■ Records to use
###

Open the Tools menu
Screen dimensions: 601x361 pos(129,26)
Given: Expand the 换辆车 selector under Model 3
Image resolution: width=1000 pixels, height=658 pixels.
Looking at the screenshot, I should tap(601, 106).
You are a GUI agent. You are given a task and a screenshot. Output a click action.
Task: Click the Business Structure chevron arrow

###

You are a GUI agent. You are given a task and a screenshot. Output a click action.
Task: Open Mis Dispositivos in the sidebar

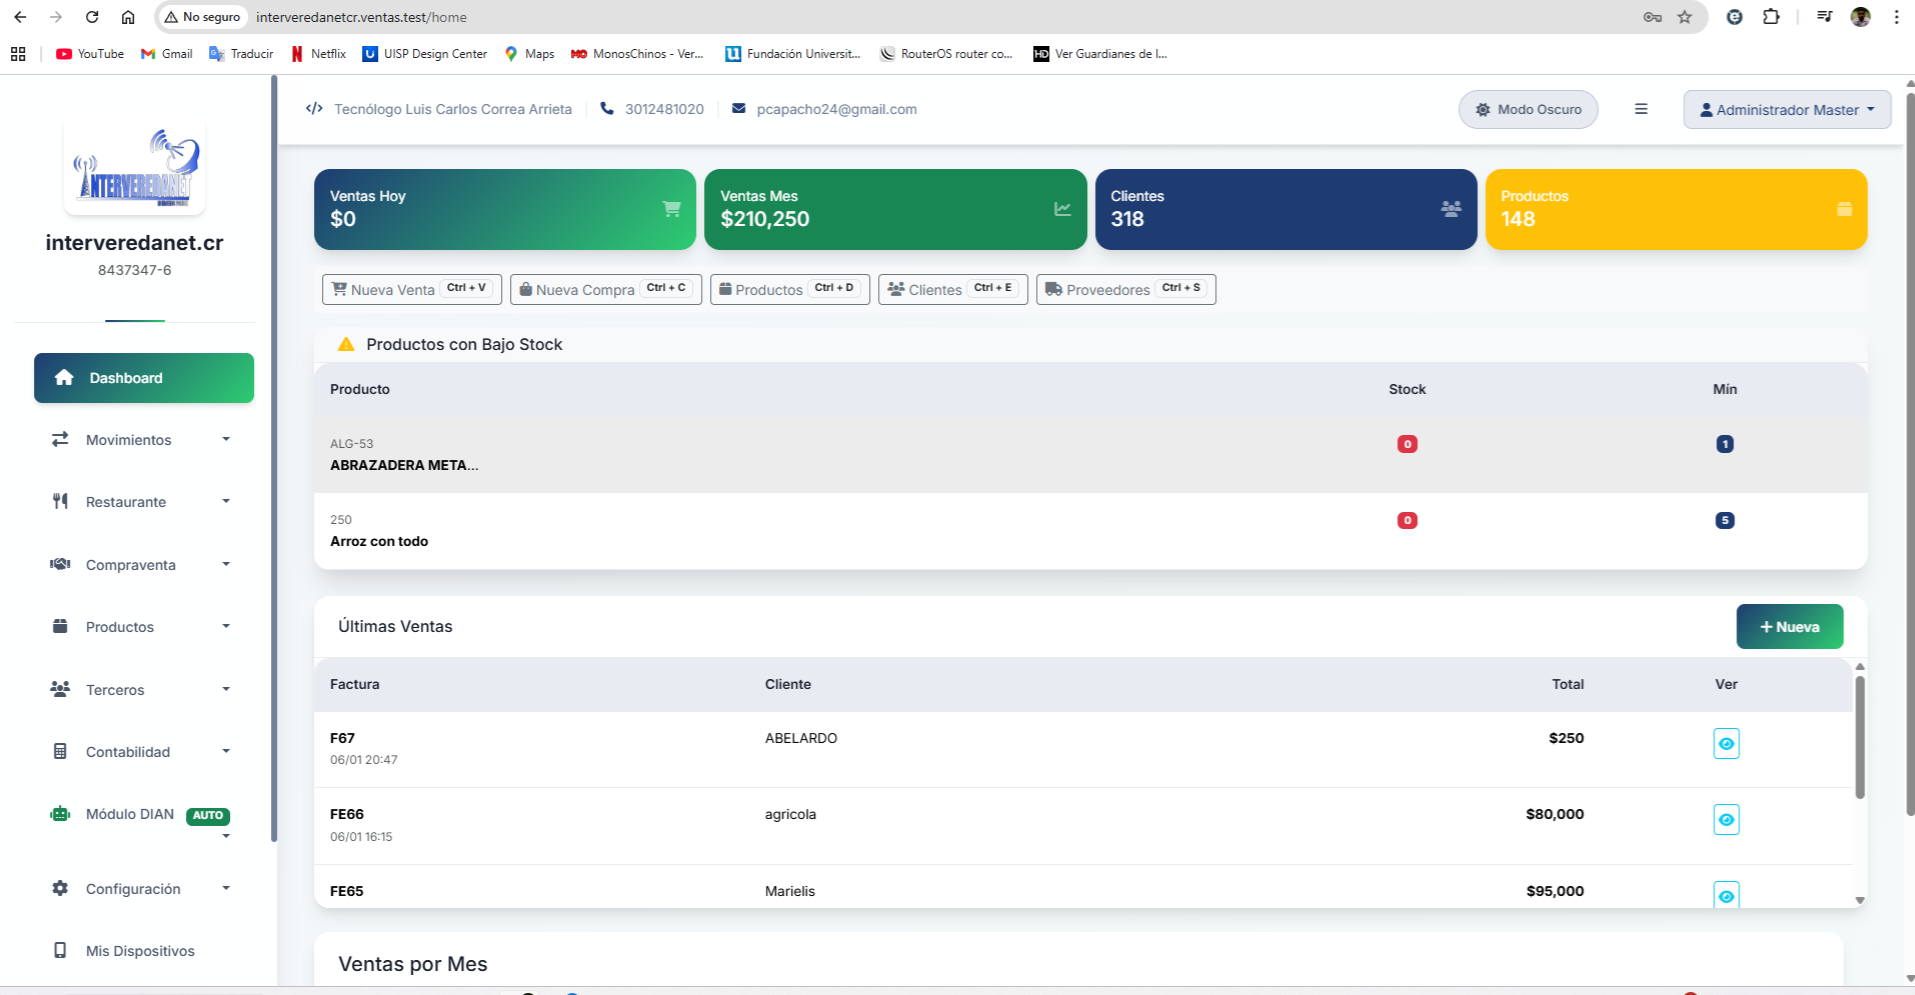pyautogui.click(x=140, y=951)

###

■ Work instruction
Could you set down, word for word, only the lines above from the line with "Given: Expand the 换辆车 selector under Model 3" to the line with "Task: Click the", including both?

■ Solved exercise
Given: Expand the 换辆车 selector under Model 3
Image resolution: width=1000 pixels, height=658 pixels.
Looking at the screenshot, I should tap(601, 106).
You are a GUI agent. You are given a task and a screenshot. Output a click action.
Task: Click the Business Structure chevron arrow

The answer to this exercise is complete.